As ações de Jair Bolsonaro contra a Justiça Eleitoral são gravíssimas, podendo ser enquadradas como crimes de responsabilidade e crimes eleitorais. Para piorar, em sua campanha contra a realização pacífica das eleições, o presidente da República tenta envolver o bom nome das Forças Armadas. A Lei 1.079/50 lista, entre os crimes de responsabilidade contra os direitos políticos (art. 7.º), “utilizar o poder federal para impedir a livre execução da lei eleitoral” (inciso 4), “incitar militares à desobediência à lei ou infração à disciplina” (inciso 7) e “provocar animosidade entre as classes armadas ou contra elas, ou delas contra as instituições civis” (inciso 8). De toda forma, sem minimizar em nada a gravidade das ações de Jair Bolsonaro, é preciso reconhecer o que Rodrigo Pacheco destacou: o presidente da República eleito pelas urnas, seja quem for, tomará posse no dia 1.º de janeiro de 2023.

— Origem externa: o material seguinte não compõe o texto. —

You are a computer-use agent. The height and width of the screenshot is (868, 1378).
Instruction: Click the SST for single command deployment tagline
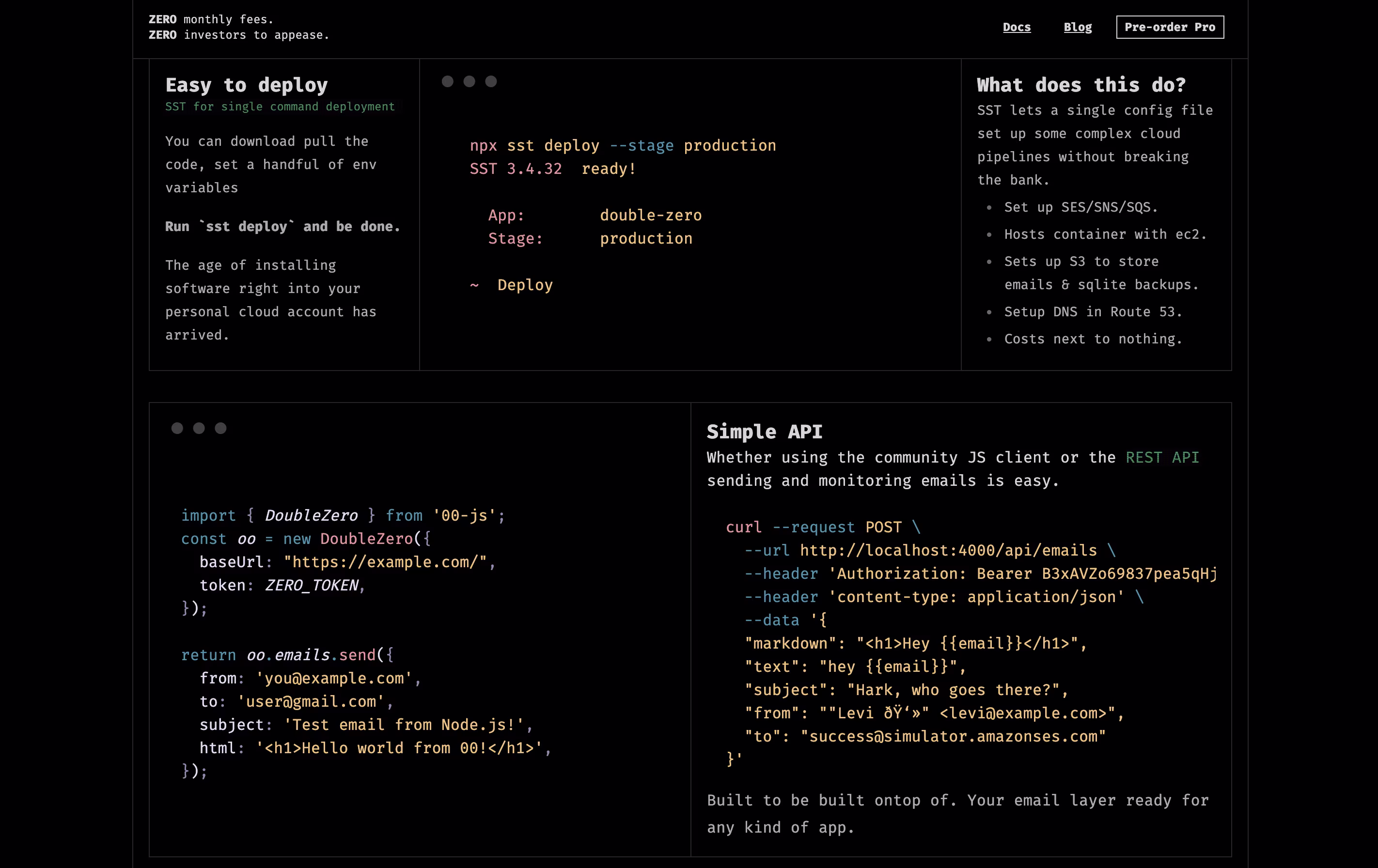coord(280,107)
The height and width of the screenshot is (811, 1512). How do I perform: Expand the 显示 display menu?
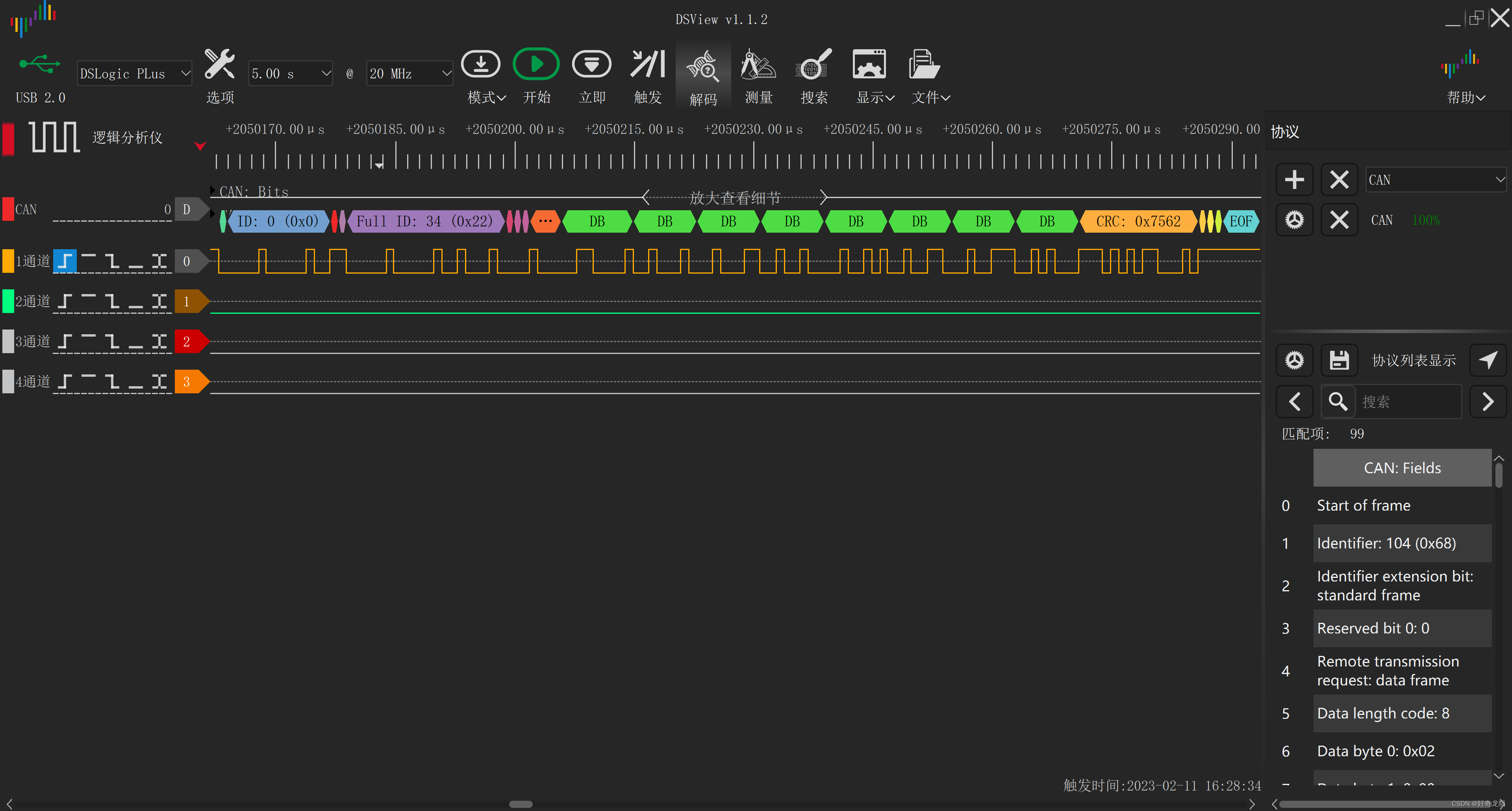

A loucura bolsonarista precisa continuar sendo o que sempre foi: a loucura de Jair Bolsonaro. Ele pode até fazer reuniões absurdas com embaixadores estrangeiros e difamar a democracia brasileira, mas a realidade se impõe: as urnas eletrônicas brasileiras são referência mundial, como asseguraram, entre outros países, os Estados Unidos e a Inglaterra. “As urnas eletrônicas têm sido motivo de orgulho nacional e trouxeram, nestes 26 anos de uso no Brasil, transparência, confiabilidade e velocidade na apuração do resultado das eleições. Elas têm-se constituído em ferramenta poderosa contra vícios eleitorais muito frequentes na época do voto em papel. Representam, portanto, um verdadeiro aperfeiçoamento institucional”, lembrou o presidente do Senado.
Nesse abissal isolamento de Jair Bolsonaro – similar ao dos tempos em que ameaçava explodir bombas em quartéis do Exército –, desvela-se uma vez mais a falta de autoridade de suas palavras. Em razão do cargo que Jair Bolsonaro ocupa, o que ele fala tem peso e produz particulares consequências jurídicas – por exemplo, suas ações são aptas a serem enquadradas como crime de responsabilidade –, mas isso não significa que a sua vontade de causar confusão nas eleições se imponha por si só.
Se o bolsonarismo destampou a triste realidade de que uma parcela da população flerta e transige com o autoritarismo populista, ele também mostrou que a imensa maioria da população está do lado do regime democrático, da realização pacífica das eleições e da aceitação do resultado das urnas. Mesmo lideranças políticas alinhadas com Jair Bolsonaro, que se beneficiam diretamente do desgoverno bolsonarista, têm reiterado sua confiança nas urnas. “Sempre fui a favor da democracia e de eleições transparentes e confio no sistema eleitoral”, disse, na semana passada, o presidente da Câmara, Arthur Lira (PP-AL).
Eis o panorama atual. Não há como reduzir a gravidade de tudo o que Jair Bolsonaro vem fazendo contra as eleições, assim como não há como ele ficar impune depois de tudo o que já fez. Ao mesmo tempo, sem nenhuma transigência e sem deixar de estar alerta, é preciso reafirmar que as eleições ocorrerão pacificamente e que o eleito tomará posse. O clima de tensão só interessa aos bolsonaristas.